Skulpturenplätze und One-Artist-Shows

Insgesamt 31 Aussteller hat die Jury der "art Karlsruhe" in diesem Jahr neu zugelassen. Darunter international renommierte Galerien wie Utermann (Dortmund) mit Werken deutscher Expressionisten wie Hermann Max Pechstein oder Emil Nolde. Neu dabei ist unter anderen auch Meyer Riegger (Karlsruhe/Berlin), eine der führenden Galerien im Bereich zeitgenössischer Kunst, mit einem internationalen Programm, darunter Werke von Meuser, Franz Ackermann und Daniel Roth - alle drei Professoren an der Karlsruher Akademie der Bildenden Künste. Britta Wirtz, die Geschäftsführerin der Karlsruher Messe- und Kongress-GmbH: "Unsere Devise lautet: Weiter zulegen bei den Zeitgenossen, stark bleiben bei der klassischen Moderne."

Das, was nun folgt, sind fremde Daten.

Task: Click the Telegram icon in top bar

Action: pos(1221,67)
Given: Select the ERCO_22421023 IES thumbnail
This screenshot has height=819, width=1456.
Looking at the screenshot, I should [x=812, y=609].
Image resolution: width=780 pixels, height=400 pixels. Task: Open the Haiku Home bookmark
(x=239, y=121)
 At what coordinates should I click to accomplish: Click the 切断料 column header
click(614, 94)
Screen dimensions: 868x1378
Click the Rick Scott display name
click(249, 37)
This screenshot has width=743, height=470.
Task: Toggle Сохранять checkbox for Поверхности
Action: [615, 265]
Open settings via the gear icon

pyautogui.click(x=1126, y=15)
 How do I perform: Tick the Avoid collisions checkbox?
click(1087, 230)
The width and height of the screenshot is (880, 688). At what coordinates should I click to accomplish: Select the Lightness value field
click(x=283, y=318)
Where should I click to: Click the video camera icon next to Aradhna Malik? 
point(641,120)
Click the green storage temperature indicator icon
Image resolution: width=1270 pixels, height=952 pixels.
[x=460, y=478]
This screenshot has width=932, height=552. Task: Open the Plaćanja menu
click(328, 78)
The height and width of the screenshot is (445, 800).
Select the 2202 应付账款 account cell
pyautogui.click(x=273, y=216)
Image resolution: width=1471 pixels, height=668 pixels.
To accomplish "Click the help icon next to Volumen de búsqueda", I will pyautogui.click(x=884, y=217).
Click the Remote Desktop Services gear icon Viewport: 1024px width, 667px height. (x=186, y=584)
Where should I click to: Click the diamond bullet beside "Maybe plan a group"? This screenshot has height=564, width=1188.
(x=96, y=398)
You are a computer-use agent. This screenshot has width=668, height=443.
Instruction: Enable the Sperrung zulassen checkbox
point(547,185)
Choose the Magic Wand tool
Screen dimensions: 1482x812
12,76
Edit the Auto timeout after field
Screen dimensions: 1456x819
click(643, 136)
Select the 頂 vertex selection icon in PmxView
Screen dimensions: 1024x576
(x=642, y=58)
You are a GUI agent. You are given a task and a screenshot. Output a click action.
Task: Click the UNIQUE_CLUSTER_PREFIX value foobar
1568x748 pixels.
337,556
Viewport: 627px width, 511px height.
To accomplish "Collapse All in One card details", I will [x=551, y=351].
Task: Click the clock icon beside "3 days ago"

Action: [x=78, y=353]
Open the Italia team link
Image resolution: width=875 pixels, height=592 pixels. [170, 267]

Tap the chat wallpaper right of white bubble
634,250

Die offenen Raumsituationen, die zur weiträumigen Bühne für die Kunst in großen Dimensionen werden, sind charakteristisch für die "art Karlsruhe" - insgesamt 19 Skulpturenplätze hat Kurator und Projektleiter Ewald Karl Schrade 2016 geschaffen. Die Künstlerliste reicht von Madeleine Dietz (bei Nothelfer/Hollinger) über Peter Lang (Keller) bis zu Herbert Mehler (Tammen & Partner). Zudem werden in den Hallen die Werke von insgesamt 179 Künstlern mit One-Artist-Shows gewürdigt. Die Solo-Präsentation ermöglichen es, das Schaffen eines Künstlers oder einzelner Werkaspekte gebündelt, beziehungsweise im Überblick vorzustellen.

Die Auszeichnungen der "art Karlsruhe"

Zu den Höhepunkten 2016 zählen die Sonderausstellung der messmer foundation (kunsthalle messmer, Riegel am Kaiserstuhl) mit Werken von André Evard, einem wegweisenden Maler der Schweizer Moderne ("André Evard - Pionier der konkret-konstruktiven Kunst") sowie die Sonderausstellung des Kirchner Museums aus Davos, das neben Gemälden und Drucken des Expressionisten Ernst Ludwig Kirchner einen besonderen Akzent auf das bislang eher unbekannte fotografische Schaffen des Künstlers setzt - unter anderem mit erstmals gezeigten fotografischen Werken ("Der Maler als Fotograf").

Nominiert für den 9. "Hans Platschek Preis für Kunst und Schrift" (Verleihung 18. Februar, 17 Uhr | Aktionshalle) ist der US-amerikanische Künstler Justin Almquist. Der Preisträger bekommt die Möglichkeit, seine Werke auf der "art Karlsruhe" in der großen Messekoje der Stiftung (Halle 1/T07) zu präsentieren. Mit dem "art Karlsruhe"-Preis (Verleihung 19. Februar, 17 Uhr | Aktionshalle) des Landes Baden-Württemberg und der Stadt Karlsruhe wird die beste One-Artist-Show der Messe geehrt.

Weitere und umfassende Informationen zur "art Karlsruhe" gibt es online.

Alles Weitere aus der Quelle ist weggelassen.